-- The data follows --
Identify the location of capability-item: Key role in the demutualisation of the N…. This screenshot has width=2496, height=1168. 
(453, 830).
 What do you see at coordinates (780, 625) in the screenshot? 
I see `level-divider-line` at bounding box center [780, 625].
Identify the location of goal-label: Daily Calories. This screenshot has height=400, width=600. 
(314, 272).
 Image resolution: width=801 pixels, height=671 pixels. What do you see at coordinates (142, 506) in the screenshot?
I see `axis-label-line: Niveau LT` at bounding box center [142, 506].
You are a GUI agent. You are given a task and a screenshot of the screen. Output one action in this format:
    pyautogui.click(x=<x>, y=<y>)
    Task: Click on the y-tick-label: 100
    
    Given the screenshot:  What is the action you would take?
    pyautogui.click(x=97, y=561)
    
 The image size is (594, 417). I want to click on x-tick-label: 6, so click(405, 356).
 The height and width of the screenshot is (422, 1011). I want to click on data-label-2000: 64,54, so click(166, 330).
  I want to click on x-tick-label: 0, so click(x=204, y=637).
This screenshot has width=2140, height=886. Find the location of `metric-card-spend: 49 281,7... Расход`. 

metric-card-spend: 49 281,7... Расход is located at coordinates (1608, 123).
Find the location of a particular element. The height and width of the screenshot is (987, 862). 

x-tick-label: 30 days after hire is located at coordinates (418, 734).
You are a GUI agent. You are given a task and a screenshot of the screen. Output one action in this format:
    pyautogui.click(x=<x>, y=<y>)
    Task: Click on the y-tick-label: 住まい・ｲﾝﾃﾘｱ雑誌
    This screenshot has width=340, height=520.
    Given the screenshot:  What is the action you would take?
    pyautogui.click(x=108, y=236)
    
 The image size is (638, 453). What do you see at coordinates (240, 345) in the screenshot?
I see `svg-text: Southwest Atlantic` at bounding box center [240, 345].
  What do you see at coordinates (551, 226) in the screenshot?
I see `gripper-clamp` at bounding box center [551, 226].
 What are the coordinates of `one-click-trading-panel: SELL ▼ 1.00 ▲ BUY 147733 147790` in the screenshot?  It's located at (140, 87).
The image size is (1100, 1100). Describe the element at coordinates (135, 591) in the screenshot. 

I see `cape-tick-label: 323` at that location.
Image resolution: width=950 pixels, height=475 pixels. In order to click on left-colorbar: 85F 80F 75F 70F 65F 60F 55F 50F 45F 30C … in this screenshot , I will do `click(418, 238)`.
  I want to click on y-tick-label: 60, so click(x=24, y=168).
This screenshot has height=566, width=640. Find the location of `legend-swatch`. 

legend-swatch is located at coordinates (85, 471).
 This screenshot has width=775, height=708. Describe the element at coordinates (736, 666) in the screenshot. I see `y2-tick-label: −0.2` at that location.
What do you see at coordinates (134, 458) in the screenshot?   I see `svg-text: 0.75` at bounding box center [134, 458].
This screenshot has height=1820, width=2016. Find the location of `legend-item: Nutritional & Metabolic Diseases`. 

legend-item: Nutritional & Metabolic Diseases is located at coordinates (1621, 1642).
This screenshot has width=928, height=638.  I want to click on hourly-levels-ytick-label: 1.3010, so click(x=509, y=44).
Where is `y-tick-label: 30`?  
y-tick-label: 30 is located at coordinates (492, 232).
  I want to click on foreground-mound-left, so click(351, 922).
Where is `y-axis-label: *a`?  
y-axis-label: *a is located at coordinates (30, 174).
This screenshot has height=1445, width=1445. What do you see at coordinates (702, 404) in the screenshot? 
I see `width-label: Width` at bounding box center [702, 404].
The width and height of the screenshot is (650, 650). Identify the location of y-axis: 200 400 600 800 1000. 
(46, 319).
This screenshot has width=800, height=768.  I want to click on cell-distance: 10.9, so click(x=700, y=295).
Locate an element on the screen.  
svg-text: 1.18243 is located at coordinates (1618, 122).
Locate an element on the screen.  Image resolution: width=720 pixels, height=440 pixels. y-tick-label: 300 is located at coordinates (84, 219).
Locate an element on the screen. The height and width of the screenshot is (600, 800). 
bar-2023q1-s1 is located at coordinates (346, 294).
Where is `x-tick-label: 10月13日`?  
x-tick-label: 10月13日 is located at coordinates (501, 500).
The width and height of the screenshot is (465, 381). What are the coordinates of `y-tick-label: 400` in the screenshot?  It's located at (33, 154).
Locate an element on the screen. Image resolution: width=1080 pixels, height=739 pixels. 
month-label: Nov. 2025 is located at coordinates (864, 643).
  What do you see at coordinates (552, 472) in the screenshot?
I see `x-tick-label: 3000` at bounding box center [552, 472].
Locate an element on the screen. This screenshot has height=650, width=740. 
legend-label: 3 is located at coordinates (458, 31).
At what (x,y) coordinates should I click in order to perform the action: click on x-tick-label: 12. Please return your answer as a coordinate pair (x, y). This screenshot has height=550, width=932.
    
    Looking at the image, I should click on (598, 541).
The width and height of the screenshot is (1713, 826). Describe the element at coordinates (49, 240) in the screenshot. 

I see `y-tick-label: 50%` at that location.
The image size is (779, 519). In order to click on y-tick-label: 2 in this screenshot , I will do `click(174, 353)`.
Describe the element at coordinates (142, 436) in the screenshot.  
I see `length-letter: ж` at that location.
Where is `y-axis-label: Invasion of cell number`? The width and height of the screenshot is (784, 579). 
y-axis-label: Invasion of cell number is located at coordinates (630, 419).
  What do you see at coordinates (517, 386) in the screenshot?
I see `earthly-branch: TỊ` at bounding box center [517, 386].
-- The data concluded --
Reproduce the lines above, changing "GUI agent" to "interface agent" wherever it occurs and leaving everything else the same.

Written response –
Identify the location of capability-item: Key role in the demutualisation of the N…. This screenshot has width=2496, height=1168. 
(453, 830).
 What do you see at coordinates (780, 625) in the screenshot? 
I see `level-divider-line` at bounding box center [780, 625].
Identify the location of goal-label: Daily Calories. This screenshot has height=400, width=600. 
(314, 272).
 Image resolution: width=801 pixels, height=671 pixels. What do you see at coordinates (142, 506) in the screenshot?
I see `axis-label-line: Niveau LT` at bounding box center [142, 506].
You are a interface agent. You are given a task and a screenshot of the screen. Output one action in this format:
    pyautogui.click(x=<x>, y=<y>)
    Task: Click on the y-tick-label: 100
    
    Given the screenshot:  What is the action you would take?
    pyautogui.click(x=97, y=561)
    
 The image size is (594, 417). I want to click on x-tick-label: 6, so click(405, 356).
 The height and width of the screenshot is (422, 1011). I want to click on data-label-2000: 64,54, so click(166, 330).
  I want to click on x-tick-label: 0, so click(x=204, y=637).
This screenshot has width=2140, height=886. Find the location of `metric-card-spend: 49 281,7... Расход`. 

metric-card-spend: 49 281,7... Расход is located at coordinates (1608, 123).
Find the location of a particular element. The height and width of the screenshot is (987, 862). 

x-tick-label: 30 days after hire is located at coordinates (418, 734).
You are a interface agent. You are given a task and a screenshot of the screen. Output one action in this format:
    pyautogui.click(x=<x>, y=<y>)
    Task: Click on the y-tick-label: 住まい・ｲﾝﾃﾘｱ雑誌
    This screenshot has width=340, height=520.
    Given the screenshot:  What is the action you would take?
    pyautogui.click(x=108, y=236)
    
 The image size is (638, 453). What do you see at coordinates (240, 345) in the screenshot?
I see `svg-text: Southwest Atlantic` at bounding box center [240, 345].
  What do you see at coordinates (551, 226) in the screenshot?
I see `gripper-clamp` at bounding box center [551, 226].
 What are the coordinates of `one-click-trading-panel: SELL ▼ 1.00 ▲ BUY 147733 147790` in the screenshot?  It's located at (140, 87).
The image size is (1100, 1100). Describe the element at coordinates (135, 591) in the screenshot. 

I see `cape-tick-label: 323` at that location.
Image resolution: width=950 pixels, height=475 pixels. In order to click on left-colorbar: 85F 80F 75F 70F 65F 60F 55F 50F 45F 30C … in this screenshot , I will do `click(418, 238)`.
  I want to click on y-tick-label: 60, so click(x=24, y=168).
This screenshot has height=566, width=640. Find the location of `legend-swatch`. 

legend-swatch is located at coordinates (85, 471).
 This screenshot has width=775, height=708. Describe the element at coordinates (736, 666) in the screenshot. I see `y2-tick-label: −0.2` at that location.
What do you see at coordinates (134, 458) in the screenshot?   I see `svg-text: 0.75` at bounding box center [134, 458].
This screenshot has height=1820, width=2016. Find the location of `legend-item: Nutritional & Metabolic Diseases`. 

legend-item: Nutritional & Metabolic Diseases is located at coordinates (1621, 1642).
This screenshot has width=928, height=638.  I want to click on hourly-levels-ytick-label: 1.3010, so click(x=509, y=44).
Where is `y-tick-label: 30`?  
y-tick-label: 30 is located at coordinates (492, 232).
  I want to click on foreground-mound-left, so click(351, 922).
Where is `y-axis-label: *a`?  
y-axis-label: *a is located at coordinates (30, 174).
This screenshot has height=1445, width=1445. What do you see at coordinates (702, 404) in the screenshot? 
I see `width-label: Width` at bounding box center [702, 404].
The width and height of the screenshot is (650, 650). Identify the location of y-axis: 200 400 600 800 1000. 
(46, 319).
This screenshot has width=800, height=768.  I want to click on cell-distance: 10.9, so click(x=700, y=295).
Locate an element on the screen.  
svg-text: 1.18243 is located at coordinates (1618, 122).
Locate an element on the screen.  Image resolution: width=720 pixels, height=440 pixels. y-tick-label: 300 is located at coordinates (84, 219).
Locate an element on the screen. The height and width of the screenshot is (600, 800). 
bar-2023q1-s1 is located at coordinates (346, 294).
Where is `x-tick-label: 10月13日`?  
x-tick-label: 10月13日 is located at coordinates (501, 500).
The width and height of the screenshot is (465, 381). What are the coordinates of `y-tick-label: 400` in the screenshot?  It's located at (33, 154).
Locate an element on the screen. Image resolution: width=1080 pixels, height=739 pixels. 
month-label: Nov. 2025 is located at coordinates (864, 643).
  What do you see at coordinates (552, 472) in the screenshot?
I see `x-tick-label: 3000` at bounding box center [552, 472].
Locate an element on the screen. This screenshot has height=650, width=740. 
legend-label: 3 is located at coordinates (458, 31).
At what (x,y) coordinates should I click in order to perform the action: click on x-tick-label: 12. Please return your answer as a coordinate pair (x, y). This screenshot has height=550, width=932.
    
    Looking at the image, I should click on (598, 541).
The width and height of the screenshot is (1713, 826). Describe the element at coordinates (49, 240) in the screenshot. 

I see `y-tick-label: 50%` at that location.
The image size is (779, 519). In order to click on y-tick-label: 2 in this screenshot , I will do `click(174, 353)`.
Describe the element at coordinates (142, 436) in the screenshot.  
I see `length-letter: ж` at that location.
Where is `y-axis-label: Invasion of cell number`? The width and height of the screenshot is (784, 579). 
y-axis-label: Invasion of cell number is located at coordinates (630, 419).
  What do you see at coordinates (517, 386) in the screenshot?
I see `earthly-branch: TỊ` at bounding box center [517, 386].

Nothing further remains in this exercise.